The financial difficulties would persist for many years. The competition remained very strong and both Green Cross and Zonrox were struggling players.

The turning point, he recalls, came when younger brother Joseph introduced the “new look” for the two brands, changing the label, the container, and going into massive promotion. “We then had Tia Dely for radio and Helen Vela for television as our endorsers for Green Cross,” Anthony said.

Even in the early ‘90s, Zonrox remained a struggling brand. About 95 percent of revenues were still coming from Green Cross and the remainder from Zonrox. According to Anthony, it had to take a lot of imagination and educating the public to introduce new uses for Zonrox.

While saddened by Gonzalo’s exit from the business, Anthony muses that it also posed a big challenge for the rest of the family. “We all became very active in the business.

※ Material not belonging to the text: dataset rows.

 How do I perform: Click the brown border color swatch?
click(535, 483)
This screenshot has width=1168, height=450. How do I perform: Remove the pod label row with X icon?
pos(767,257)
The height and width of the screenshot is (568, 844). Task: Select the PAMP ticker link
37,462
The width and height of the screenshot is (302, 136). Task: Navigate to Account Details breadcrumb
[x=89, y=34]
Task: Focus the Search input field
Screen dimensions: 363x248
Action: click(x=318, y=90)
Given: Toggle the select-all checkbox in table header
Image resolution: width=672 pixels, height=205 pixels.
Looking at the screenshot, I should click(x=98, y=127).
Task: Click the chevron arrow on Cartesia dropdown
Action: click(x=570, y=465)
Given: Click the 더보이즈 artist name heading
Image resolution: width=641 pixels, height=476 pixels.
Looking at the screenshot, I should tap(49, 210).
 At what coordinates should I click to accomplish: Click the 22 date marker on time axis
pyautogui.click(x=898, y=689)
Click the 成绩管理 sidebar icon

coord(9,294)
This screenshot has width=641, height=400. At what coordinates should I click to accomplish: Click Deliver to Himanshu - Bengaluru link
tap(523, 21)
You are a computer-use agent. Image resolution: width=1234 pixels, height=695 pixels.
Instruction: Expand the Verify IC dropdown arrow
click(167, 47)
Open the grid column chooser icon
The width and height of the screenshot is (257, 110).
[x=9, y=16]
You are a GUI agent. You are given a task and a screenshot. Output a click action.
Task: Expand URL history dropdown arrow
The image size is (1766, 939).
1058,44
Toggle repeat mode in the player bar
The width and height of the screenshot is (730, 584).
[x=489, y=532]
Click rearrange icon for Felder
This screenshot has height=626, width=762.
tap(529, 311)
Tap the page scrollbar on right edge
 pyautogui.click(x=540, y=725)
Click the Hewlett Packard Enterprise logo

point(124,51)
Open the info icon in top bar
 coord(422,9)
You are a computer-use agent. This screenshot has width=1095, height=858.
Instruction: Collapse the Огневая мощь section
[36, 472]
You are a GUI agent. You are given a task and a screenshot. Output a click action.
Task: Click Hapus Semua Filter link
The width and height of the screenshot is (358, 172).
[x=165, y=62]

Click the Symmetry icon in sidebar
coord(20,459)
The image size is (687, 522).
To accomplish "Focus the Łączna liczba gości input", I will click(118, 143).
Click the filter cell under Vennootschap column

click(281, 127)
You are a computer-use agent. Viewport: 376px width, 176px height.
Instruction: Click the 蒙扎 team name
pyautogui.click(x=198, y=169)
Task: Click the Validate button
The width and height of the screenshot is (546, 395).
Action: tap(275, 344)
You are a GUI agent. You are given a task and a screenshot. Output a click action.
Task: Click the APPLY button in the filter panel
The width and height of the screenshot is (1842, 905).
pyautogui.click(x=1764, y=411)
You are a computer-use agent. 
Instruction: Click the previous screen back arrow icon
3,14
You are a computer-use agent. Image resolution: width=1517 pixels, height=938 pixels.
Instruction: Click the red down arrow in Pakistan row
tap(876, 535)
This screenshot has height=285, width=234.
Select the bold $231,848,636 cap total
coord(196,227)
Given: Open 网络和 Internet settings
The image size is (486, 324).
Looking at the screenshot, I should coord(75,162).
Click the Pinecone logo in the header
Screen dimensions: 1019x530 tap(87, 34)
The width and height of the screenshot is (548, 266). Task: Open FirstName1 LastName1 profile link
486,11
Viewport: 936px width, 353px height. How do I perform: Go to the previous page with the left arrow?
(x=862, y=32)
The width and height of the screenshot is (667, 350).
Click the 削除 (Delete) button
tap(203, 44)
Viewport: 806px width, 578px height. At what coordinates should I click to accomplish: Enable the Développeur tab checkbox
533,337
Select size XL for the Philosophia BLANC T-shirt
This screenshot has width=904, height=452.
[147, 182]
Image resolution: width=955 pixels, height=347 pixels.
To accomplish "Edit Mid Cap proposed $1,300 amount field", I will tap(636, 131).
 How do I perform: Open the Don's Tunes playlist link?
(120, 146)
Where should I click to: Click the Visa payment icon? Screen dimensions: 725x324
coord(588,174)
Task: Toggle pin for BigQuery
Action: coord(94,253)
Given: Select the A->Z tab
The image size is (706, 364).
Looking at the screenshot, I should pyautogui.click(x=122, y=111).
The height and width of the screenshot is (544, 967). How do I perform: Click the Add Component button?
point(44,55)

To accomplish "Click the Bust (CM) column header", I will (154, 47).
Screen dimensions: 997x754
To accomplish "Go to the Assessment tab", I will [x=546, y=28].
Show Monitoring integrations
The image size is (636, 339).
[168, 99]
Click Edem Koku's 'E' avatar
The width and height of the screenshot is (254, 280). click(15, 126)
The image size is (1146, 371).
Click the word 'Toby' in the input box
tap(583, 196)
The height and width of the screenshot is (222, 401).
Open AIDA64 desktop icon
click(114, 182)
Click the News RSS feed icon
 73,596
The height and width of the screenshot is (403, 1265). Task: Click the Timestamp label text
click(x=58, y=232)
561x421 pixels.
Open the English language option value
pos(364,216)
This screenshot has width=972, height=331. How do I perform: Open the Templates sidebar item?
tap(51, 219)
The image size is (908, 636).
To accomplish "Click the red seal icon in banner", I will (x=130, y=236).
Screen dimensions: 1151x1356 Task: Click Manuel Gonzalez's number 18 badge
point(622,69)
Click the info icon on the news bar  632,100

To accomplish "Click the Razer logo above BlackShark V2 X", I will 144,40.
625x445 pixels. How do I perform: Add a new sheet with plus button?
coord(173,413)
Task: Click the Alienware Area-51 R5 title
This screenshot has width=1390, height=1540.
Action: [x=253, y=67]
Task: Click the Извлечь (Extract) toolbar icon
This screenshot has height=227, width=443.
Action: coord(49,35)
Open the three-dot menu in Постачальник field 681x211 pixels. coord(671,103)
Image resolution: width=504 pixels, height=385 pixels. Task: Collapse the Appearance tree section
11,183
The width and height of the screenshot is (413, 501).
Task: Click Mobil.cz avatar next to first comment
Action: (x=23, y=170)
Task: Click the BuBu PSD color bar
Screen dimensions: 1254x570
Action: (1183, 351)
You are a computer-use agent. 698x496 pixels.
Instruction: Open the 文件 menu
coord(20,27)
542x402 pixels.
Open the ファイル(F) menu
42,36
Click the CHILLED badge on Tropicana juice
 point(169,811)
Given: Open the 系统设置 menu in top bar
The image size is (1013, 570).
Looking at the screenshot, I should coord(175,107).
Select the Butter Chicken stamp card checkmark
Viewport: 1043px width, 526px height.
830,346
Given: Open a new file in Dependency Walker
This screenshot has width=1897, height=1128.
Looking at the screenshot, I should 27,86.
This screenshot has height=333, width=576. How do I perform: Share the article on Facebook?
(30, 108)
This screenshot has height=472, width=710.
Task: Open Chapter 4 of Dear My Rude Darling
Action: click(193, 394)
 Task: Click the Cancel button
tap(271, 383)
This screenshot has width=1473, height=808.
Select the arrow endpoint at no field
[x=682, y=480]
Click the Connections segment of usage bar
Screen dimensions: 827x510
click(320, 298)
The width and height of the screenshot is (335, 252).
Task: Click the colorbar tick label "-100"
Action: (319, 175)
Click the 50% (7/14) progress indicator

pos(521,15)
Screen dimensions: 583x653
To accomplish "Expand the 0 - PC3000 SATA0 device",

We put in 100 percent of our effort, maybe even more,” he pointed out.

The younger generation was also being introduced into the business. “Eventually, our children and my nieces and nephews would take over the business so why not start them young,” he said.

And because the organization was being run, not by one person but by several well-educated and highly motivated people, it became a professionally managed company, and each member of the family was able to contribute everything they could to make Green Cross Inc. a force to reckon with.

The long years of struggling have finally paid of. Green Cross and Zonrox are industry leaders, and each brand now has several products and variants. People have began to appreciate the many uses for Zonrox, which has dislodged Clorox as the “generic” name for the product. Green Cross alcohol and Louis & Pearl products are now being exported to other countries in the region. Zonrox now has a separate plant (unlike before when it occupied a small corner in the Green Cross compound). The two factories are now fully automated and utilized world-class technology and processes. The company now has between 300 to 400 employees as well as several brands, including Dell Fabric Conditioner.

Gonzalo Laboratories, now Green Cross Inc., has definitely come a long way.